┌─ Data to process
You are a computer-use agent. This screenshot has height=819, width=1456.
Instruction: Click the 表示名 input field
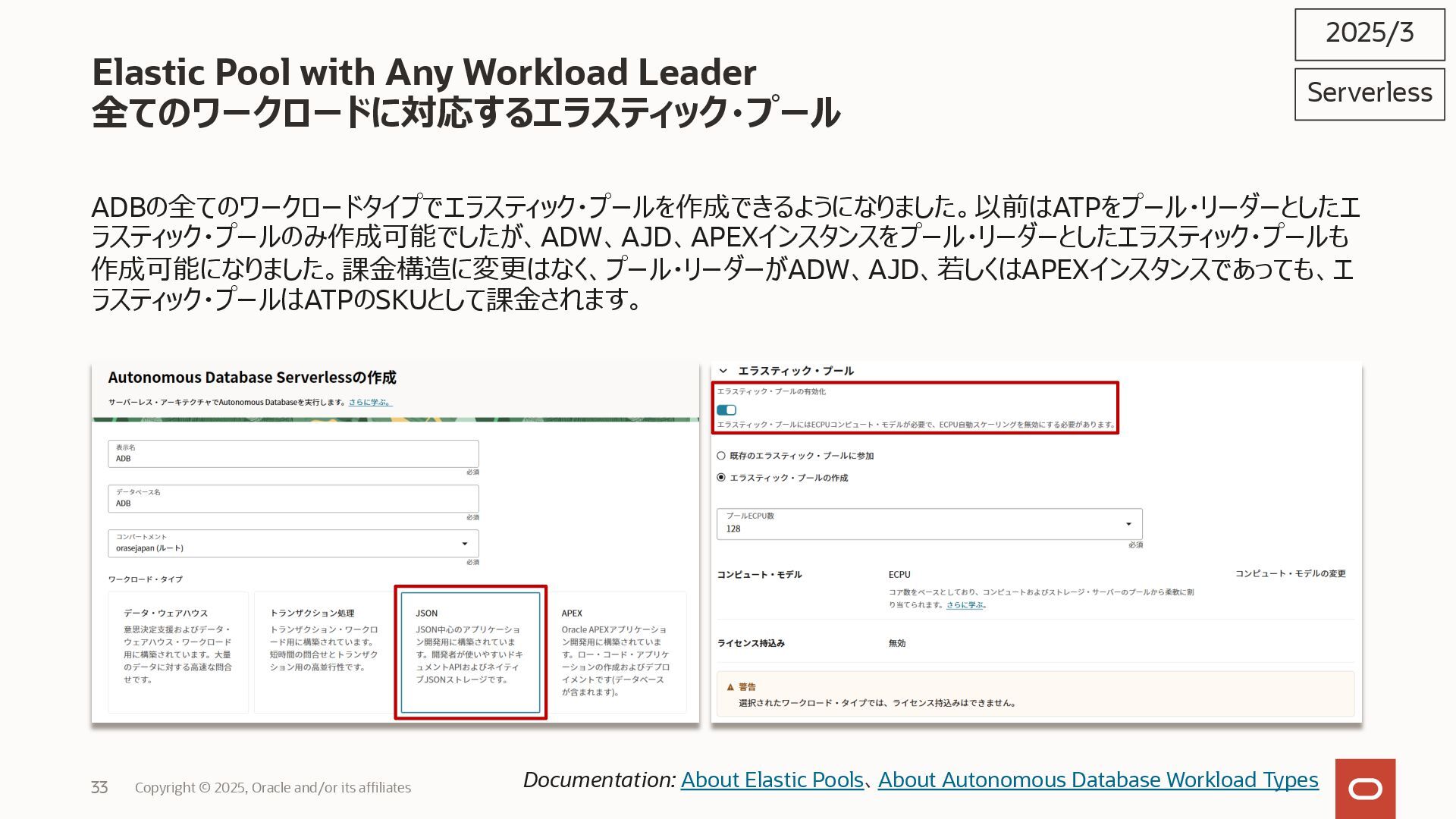293,454
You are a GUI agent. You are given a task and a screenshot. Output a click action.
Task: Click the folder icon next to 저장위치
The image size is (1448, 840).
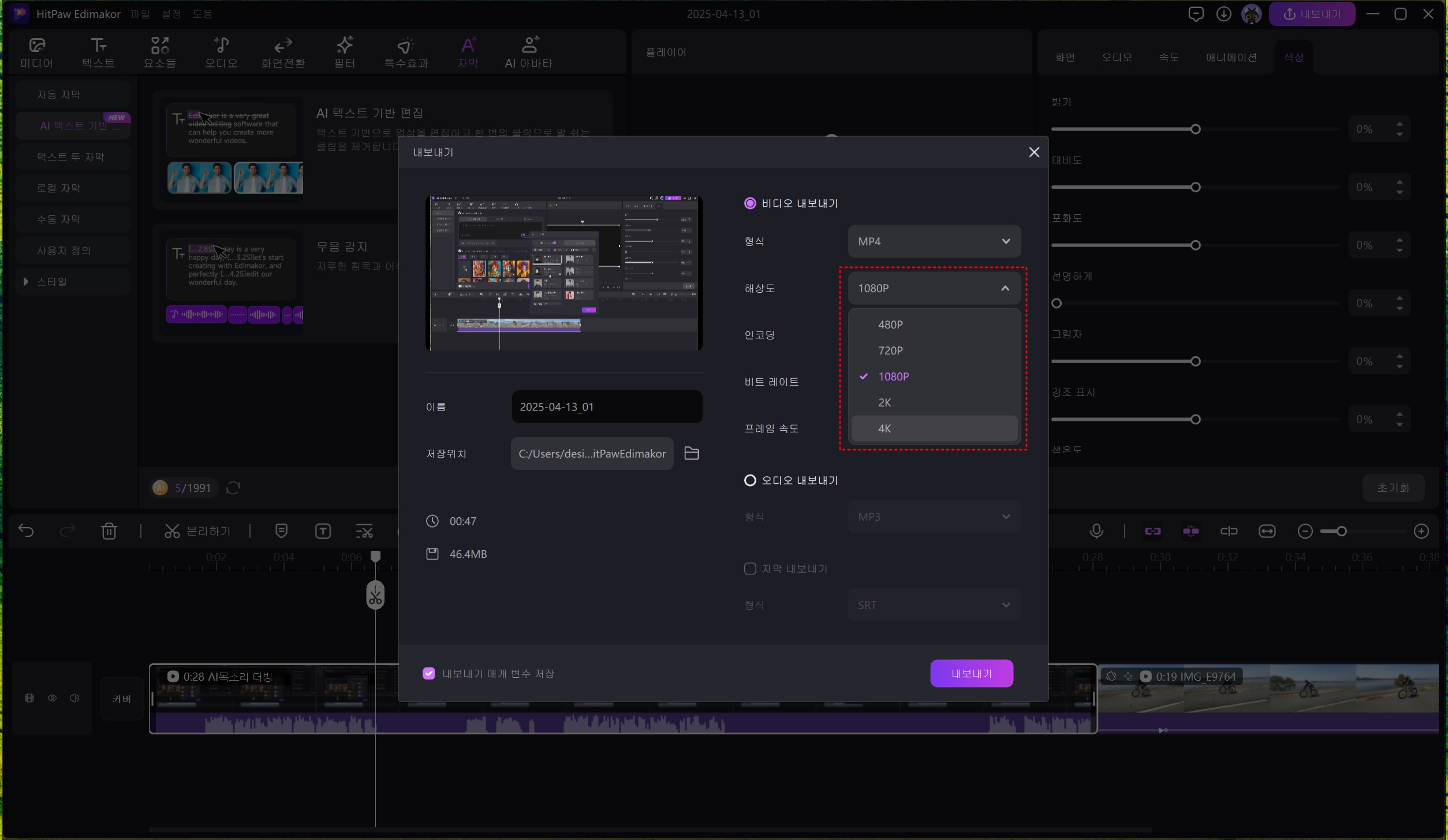691,453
└─
● Your task
Could you repeat all of the entries exactly, without the pictures?

● Completed exercise
You are a computer-use agent. This screenshot has height=819, width=1456.
Instruction: Click the 表示名 input field
293,454
You are a GUI agent. You are given a task and a screenshot. Output a click action.
Task: Click the folder icon next to 저장위치
The image size is (1448, 840).
691,453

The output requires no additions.